## Entries for locating words and elements
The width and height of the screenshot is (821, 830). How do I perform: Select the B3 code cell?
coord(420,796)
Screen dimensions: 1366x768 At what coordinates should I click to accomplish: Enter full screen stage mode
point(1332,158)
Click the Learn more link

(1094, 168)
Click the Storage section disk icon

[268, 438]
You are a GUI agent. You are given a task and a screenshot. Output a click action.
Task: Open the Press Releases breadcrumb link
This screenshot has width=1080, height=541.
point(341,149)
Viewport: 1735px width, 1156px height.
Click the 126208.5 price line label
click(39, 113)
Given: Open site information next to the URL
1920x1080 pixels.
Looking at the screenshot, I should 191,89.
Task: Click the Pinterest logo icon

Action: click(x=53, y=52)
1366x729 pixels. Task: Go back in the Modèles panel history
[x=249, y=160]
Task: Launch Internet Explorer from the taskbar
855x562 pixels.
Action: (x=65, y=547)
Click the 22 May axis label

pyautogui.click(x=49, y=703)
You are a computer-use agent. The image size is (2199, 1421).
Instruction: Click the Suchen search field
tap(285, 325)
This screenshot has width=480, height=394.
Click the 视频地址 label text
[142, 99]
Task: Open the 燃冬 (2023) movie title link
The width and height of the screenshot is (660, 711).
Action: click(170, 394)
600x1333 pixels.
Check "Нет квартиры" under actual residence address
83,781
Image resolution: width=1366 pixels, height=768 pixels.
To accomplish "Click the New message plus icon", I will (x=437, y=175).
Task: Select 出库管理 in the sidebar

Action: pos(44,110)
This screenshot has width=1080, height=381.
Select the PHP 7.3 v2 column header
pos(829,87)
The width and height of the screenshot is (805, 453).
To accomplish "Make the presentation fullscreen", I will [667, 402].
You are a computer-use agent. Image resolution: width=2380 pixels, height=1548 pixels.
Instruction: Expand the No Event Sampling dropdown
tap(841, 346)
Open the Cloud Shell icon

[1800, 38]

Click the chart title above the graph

## WHAT YOU HAVE TO DO
Please retype the part of the entries that opens with the line containing "Task: Open the 燃冬 (2023) movie title link" and closes with the line containing "pos(829,87)", copying each line without any change.

## ANSWER TO THIS EXERCISE
Task: Open the 燃冬 (2023) movie title link
The width and height of the screenshot is (660, 711).
Action: click(170, 394)
600x1333 pixels.
Check "Нет квартиры" under actual residence address
83,781
Image resolution: width=1366 pixels, height=768 pixels.
To accomplish "Click the New message plus icon", I will (x=437, y=175).
Task: Select 出库管理 in the sidebar

Action: pos(44,110)
This screenshot has width=1080, height=381.
Select the PHP 7.3 v2 column header
pos(829,87)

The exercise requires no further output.